Hmm, lets see. On a hot day, my horses will average 25 to 40 gallons in a 24 hour period. Better that they drink a ton than not drink enough, especially in heat like we've been having. Over the last few weeks, we've been having about the same heat as you, 100-115 and sunny sunny sunny.


----------



## cakemom (Jul 4, 2010)

Each drinks between 20-35 gallons a day.
_Posted via Mobile Device_


----------



## dee (Jul 30, 2009)

We have seven horses drinking out of our 200 gal (I think) water trough and our spring fed pond (which is the lowest I have EVER seen it!). We fill that trough up four times a day - and the horses still drink from the pond!

They do love a swim in the pond and a roll in the mud when it's hot. My horses look like crap they are so dirty, but they are happy!


----------



## MHFoundation Quarters (Feb 23, 2011)

While we aren't having quite the heat you guys are now, we've had a record setting summer for us.
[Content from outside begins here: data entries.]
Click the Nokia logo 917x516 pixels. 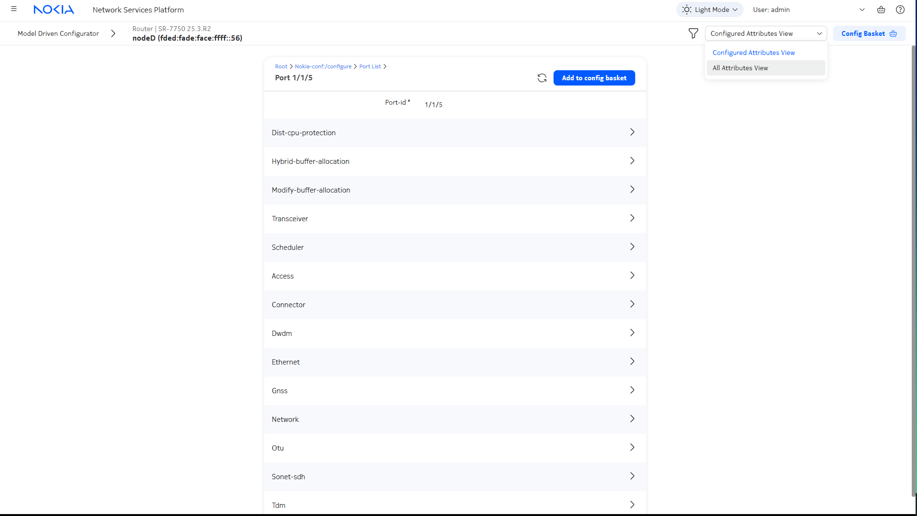pyautogui.click(x=53, y=10)
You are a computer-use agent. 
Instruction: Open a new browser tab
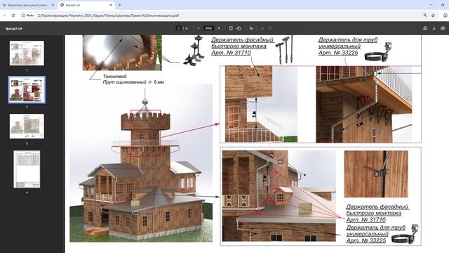120,5
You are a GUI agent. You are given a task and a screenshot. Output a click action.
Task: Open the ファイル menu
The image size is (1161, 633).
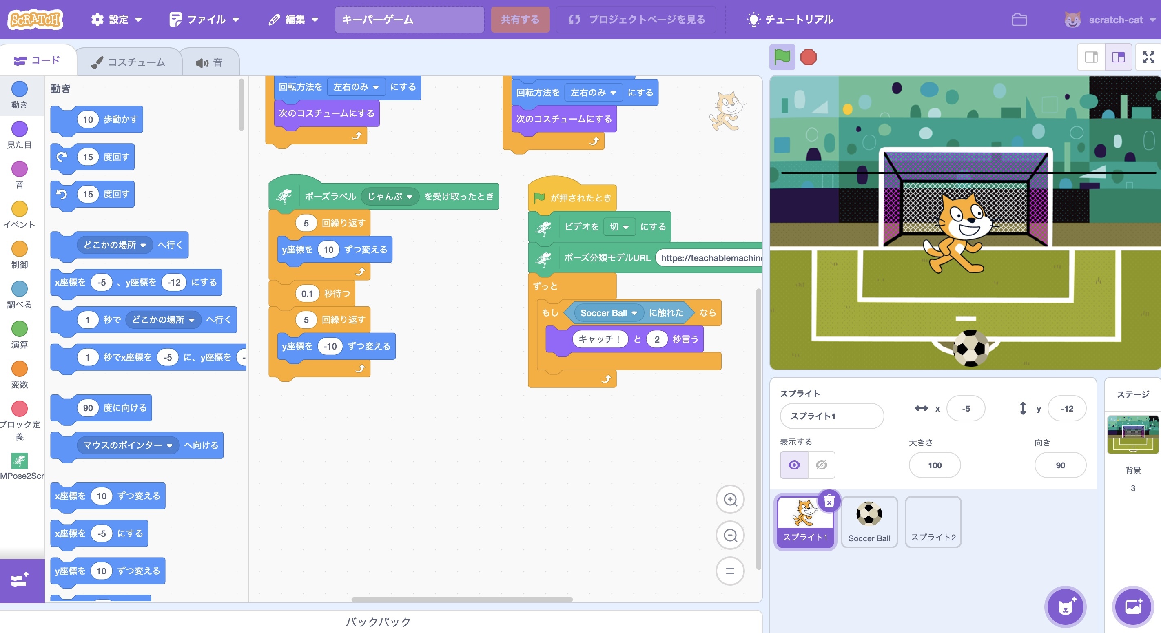pos(205,20)
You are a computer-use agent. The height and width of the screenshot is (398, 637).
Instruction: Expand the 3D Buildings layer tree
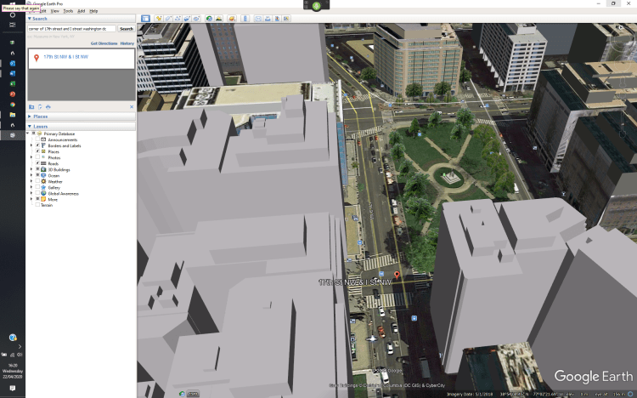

I think we went 26 days above 95 degrees. It's now back in the 80s, yay! 

Mine are averaging 25-35 gallons a day.


----------



## MicKey73 (Dec 26, 2010)

Thank you all! Anyone else want to weigh in?
_Posted via Mobile Device_


----------



## SorrelHorse (Apr 9, 2009)

I put four horses on a 50 gallon barrel, and you'd be surprised that they take about a day and a half to get it to where I need to fill it.

However I think they started drinking form the sprinklers.....Dangit.


----------



## MicKey73 (Dec 26, 2010)

Sorrel, I wanna see your horses drinking from a spinkler!!


----------



## PaintHorseMares (Apr 19, 2008)

SorrelHorse said:


> However I think they started drinking form the sprinklers.....Dangit.


We had to take the handle off our faucet because out mischievous mare learned how to turn it on with her mouth ;-)

There must be a lot of thirsty horses out there...our mares only drink about 12-15 gallons a day each, even in the 100 degree heat.


----------